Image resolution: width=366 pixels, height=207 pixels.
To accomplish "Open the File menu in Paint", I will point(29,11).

········

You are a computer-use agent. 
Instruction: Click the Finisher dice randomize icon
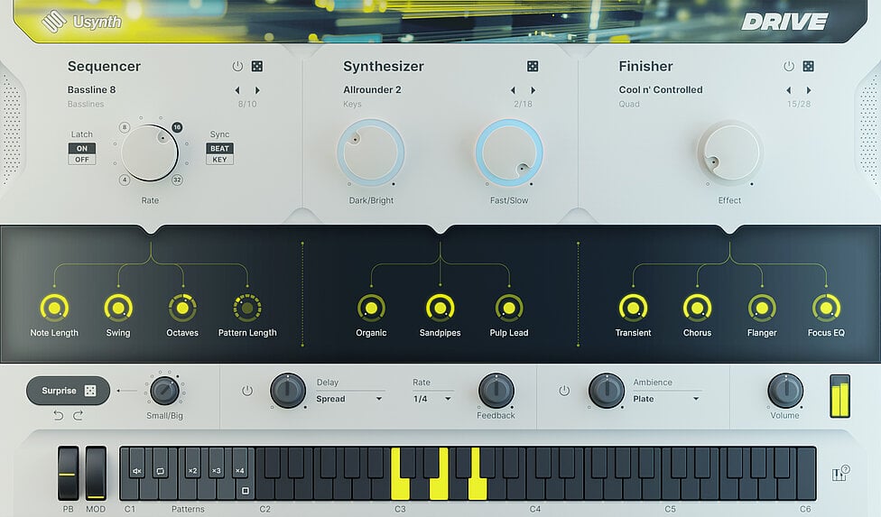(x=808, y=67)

········

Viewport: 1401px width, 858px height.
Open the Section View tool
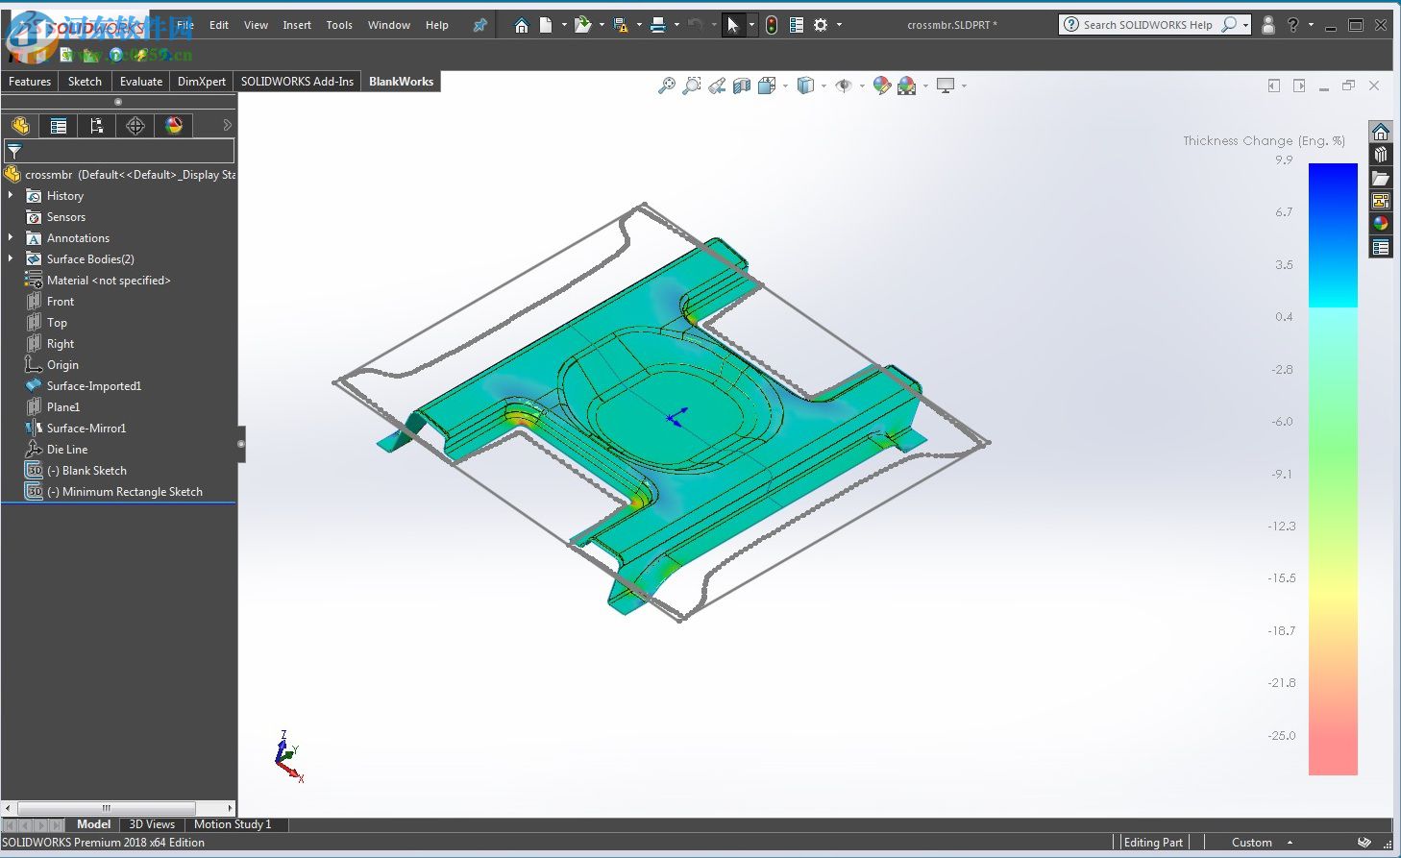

········

(What to work on): Return each line from the entries above that includes "Open".

(Result):
To accomplish "Open the File menu in Paint", I will point(29,11).
Open the Section View tool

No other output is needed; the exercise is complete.